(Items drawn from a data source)
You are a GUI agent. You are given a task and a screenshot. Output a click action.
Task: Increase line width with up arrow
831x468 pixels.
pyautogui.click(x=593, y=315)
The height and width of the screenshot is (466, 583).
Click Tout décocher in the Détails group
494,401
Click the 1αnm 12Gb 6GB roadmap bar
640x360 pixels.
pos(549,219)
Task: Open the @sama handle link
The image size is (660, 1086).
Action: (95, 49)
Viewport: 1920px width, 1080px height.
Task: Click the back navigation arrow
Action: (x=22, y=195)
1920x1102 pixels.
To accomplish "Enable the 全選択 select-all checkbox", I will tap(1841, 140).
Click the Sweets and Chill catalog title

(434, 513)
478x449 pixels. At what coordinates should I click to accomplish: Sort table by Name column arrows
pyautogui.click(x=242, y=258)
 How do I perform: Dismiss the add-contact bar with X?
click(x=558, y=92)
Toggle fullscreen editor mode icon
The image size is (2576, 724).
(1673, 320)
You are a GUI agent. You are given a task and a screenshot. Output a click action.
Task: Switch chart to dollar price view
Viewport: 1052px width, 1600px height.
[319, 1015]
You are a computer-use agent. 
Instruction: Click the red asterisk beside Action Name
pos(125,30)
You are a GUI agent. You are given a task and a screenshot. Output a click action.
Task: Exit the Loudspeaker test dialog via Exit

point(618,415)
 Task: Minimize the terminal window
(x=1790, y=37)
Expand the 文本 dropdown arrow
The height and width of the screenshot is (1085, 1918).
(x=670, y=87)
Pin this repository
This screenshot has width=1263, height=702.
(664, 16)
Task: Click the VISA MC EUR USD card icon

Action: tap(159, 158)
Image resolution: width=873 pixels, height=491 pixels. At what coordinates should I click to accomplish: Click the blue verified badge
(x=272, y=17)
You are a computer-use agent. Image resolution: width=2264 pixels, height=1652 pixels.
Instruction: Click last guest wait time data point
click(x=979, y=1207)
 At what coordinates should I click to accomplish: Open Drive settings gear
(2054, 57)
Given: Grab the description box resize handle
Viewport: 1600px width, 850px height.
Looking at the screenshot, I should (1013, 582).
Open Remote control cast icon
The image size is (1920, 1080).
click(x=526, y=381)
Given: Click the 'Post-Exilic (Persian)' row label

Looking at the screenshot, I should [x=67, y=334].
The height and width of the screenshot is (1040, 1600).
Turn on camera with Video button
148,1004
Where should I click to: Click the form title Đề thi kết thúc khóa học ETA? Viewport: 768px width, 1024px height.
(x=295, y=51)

**DIRECTIVE**
Please render all of the material above as a numbered list, leaving out blank lines.

**SOLUTION TO THE EXERCISE**
1. You are a GUI agent. You are given a task and a screenshot. Output a click action.
2. Task: Increase line width with up arrow
3. 831x468 pixels.
4. pyautogui.click(x=593, y=315)
5. The height and width of the screenshot is (466, 583).
6. Click Tout décocher in the Détails group
7. 494,401
8. Click the 1αnm 12Gb 6GB roadmap bar
9. 640x360 pixels.
10. pos(549,219)
11. Task: Open the @sama handle link
12. The image size is (660, 1086).
13. Action: (95, 49)
14. Viewport: 1920px width, 1080px height.
15. Task: Click the back navigation arrow
16. Action: (x=22, y=195)
17. 1920x1102 pixels.
18. To accomplish "Enable the 全選択 select-all checkbox", I will tap(1841, 140).
19. Click the Sweets and Chill catalog title
20. (434, 513)
21. 478x449 pixels. At what coordinates should I click to accomplish: Sort table by Name column arrows
22. pyautogui.click(x=242, y=258)
23.  How do I perform: Dismiss the add-contact bar with X?
24. click(x=558, y=92)
25. Toggle fullscreen editor mode icon
26. The image size is (2576, 724).
27. (1673, 320)
28. You are a GUI agent. You are given a task and a screenshot. Output a click action.
29. Task: Switch chart to dollar price view
30. Viewport: 1052px width, 1600px height.
31. [319, 1015]
32. You are a computer-use agent. 
33. Instruction: Click the red asterisk beside Action Name
34. pos(125,30)
35. You are a GUI agent. You are given a task and a screenshot. Output a click action.
36. Task: Exit the Loudspeaker test dialog via Exit
37. point(618,415)
38.  Task: Minimize the terminal window
39. (x=1790, y=37)
40. Expand the 文本 dropdown arrow
41. The height and width of the screenshot is (1085, 1918).
42. (x=670, y=87)
43. Pin this repository
44. This screenshot has width=1263, height=702.
45. (664, 16)
46. Task: Click the VISA MC EUR USD card icon
47. Action: tap(159, 158)
48. Image resolution: width=873 pixels, height=491 pixels. At what coordinates should I click to accomplish: Click the blue verified badge
49. (x=272, y=17)
50. You are a computer-use agent. Image resolution: width=2264 pixels, height=1652 pixels.
51. Instruction: Click last guest wait time data point
52. click(x=979, y=1207)
53.  At what coordinates should I click to accomplish: Open Drive settings gear
54. (2054, 57)
55. Given: Grab the description box resize handle
56. Viewport: 1600px width, 850px height.
57. Looking at the screenshot, I should (1013, 582).
58. Open Remote control cast icon
59. The image size is (1920, 1080).
60. click(x=526, y=381)
61. Given: Click the 'Post-Exilic (Persian)' row label
62. Looking at the screenshot, I should [x=67, y=334].
63. The height and width of the screenshot is (1040, 1600).
64. Turn on camera with Video button
65. 148,1004
66. Where should I click to: Click the form title Đề thi kết thúc khóa học ETA? Viewport: 768px width, 1024px height.
67. (x=295, y=51)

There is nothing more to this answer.